Media freedom is the freedom to protest.

“Hong Kong has long been respected as a powerful global economic hub and lively political and democratic space, supported by a proud and strong independent media. Yet the imposition of the new national security law… has undermined fundamental rights and freedom of expression… and severely damages Hong Kong’s autonomy,” says a statement published by the International Federation of Journalists on 19 August 2020. It was signed by eight leading organisations supporting media freedom.

The national security law provides for penalties of up to life imprisonment for the broadly defined crimes of secession, subversion, terrorism, and collusion with foreign powers. The law establishes sweeping new powers to arrest journalists and activists and it has the ability to weaken oversight by Hong Kong’s judiciary.

The new law entered into force immediately after its enactment and can be applied to any journalist writing on Hong Kong, whether or not they are based in the territory. In the case of trial in Hong Kong, journalists face consequences as severe as life imprisonment.

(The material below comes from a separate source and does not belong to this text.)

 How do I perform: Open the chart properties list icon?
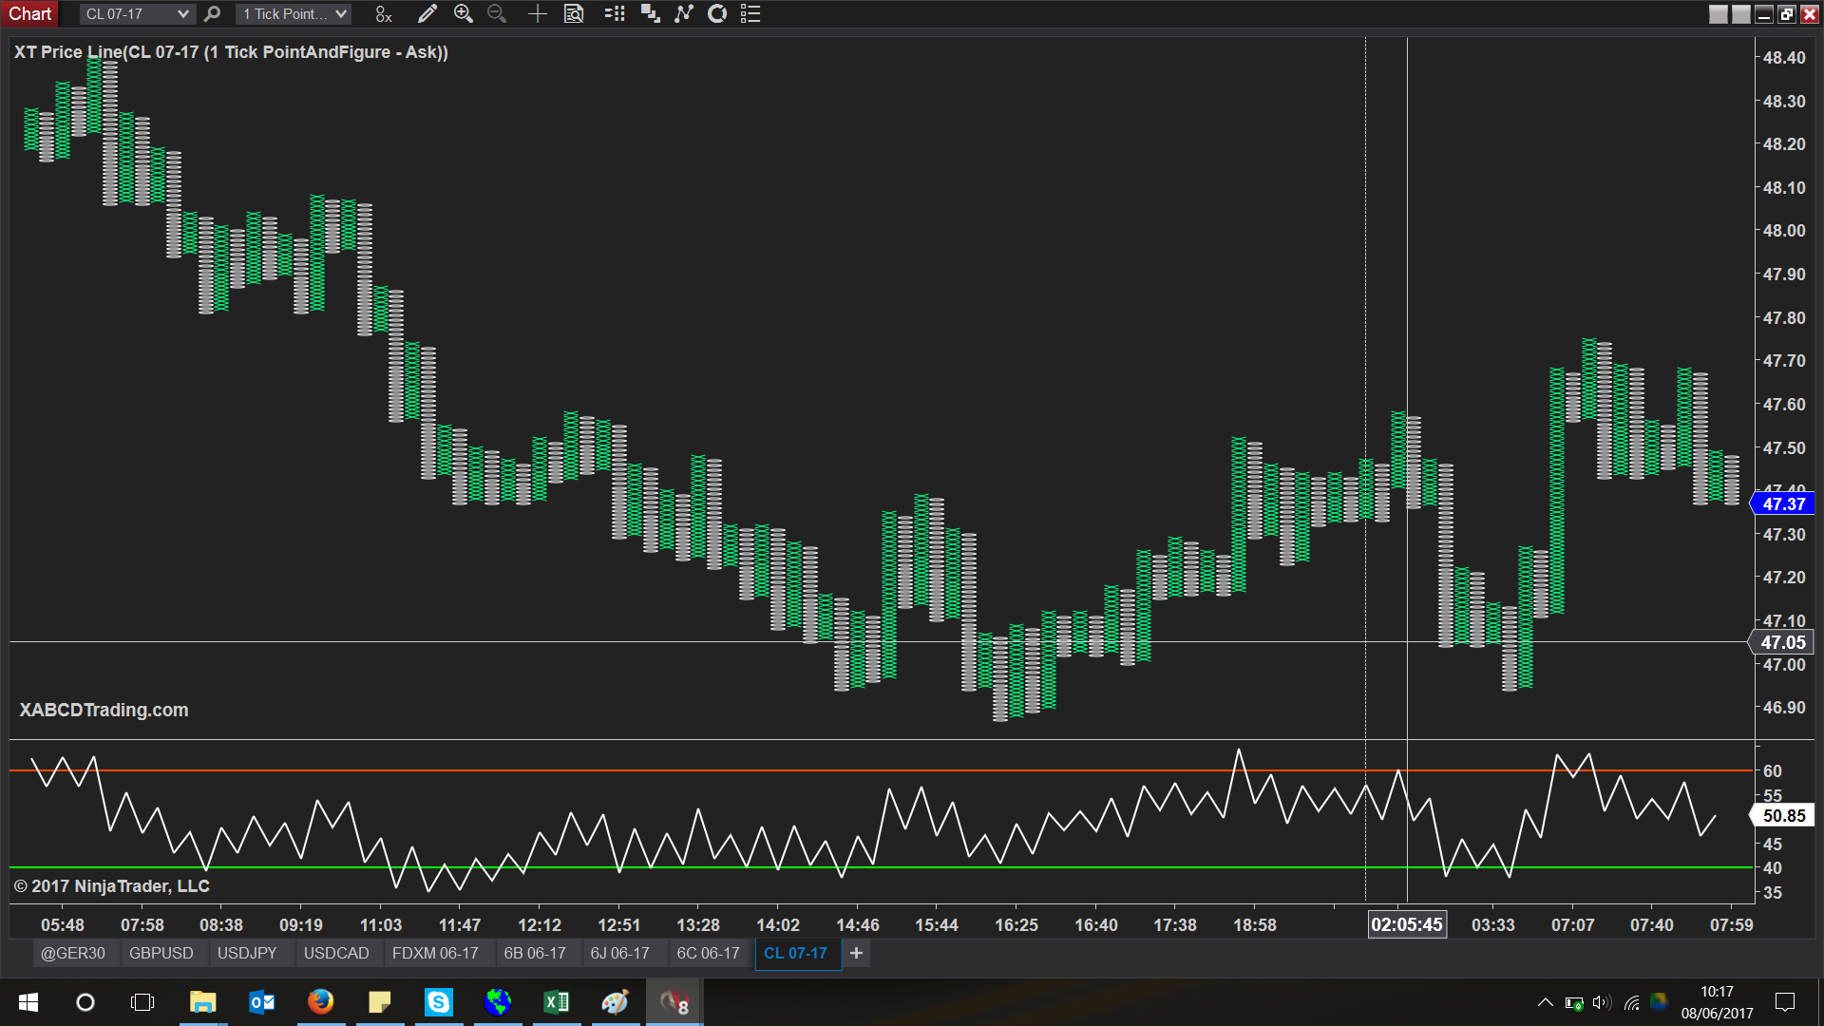[751, 14]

The word “extradition” is not mentioned since China considers Hong Kong to be an integral part of its territory. However, the law reserves the possibility of trials being conducted in the People’s Republic of China, where crimes against national security are punishable by the death penalty. The law also reserves the right for certain trials to take place out of the media and public gaze.

When the World Press Freedom Index was created in 2002, Hong Kong was at 18th place. Today, it has fallen to 80th. The People’s Republic of China remains near the bottom of the index, ranking 177th out of 180 countries and territories.

For years, China had a foreign policy of non-intervention. Under Xi Jinping as President, that changed. A multibillion-dollar Belt and Road Initiative kicked off a state-backed campaign for global dominance, providing a stimulus package for a slowing economy. More than 60 countries – from Cambodia to Angola to Pakistan to Hungary – signed on or expressed interest in doing so, allowing China to wield substantial influence in these countries’ policies. It is no longer shy of interfering in others’ affairs when its interests are at stake.

China has always contested Hong Kong’s sovereignty and cracked down on freedom of expression. The rest of the world must speak up. Loudly.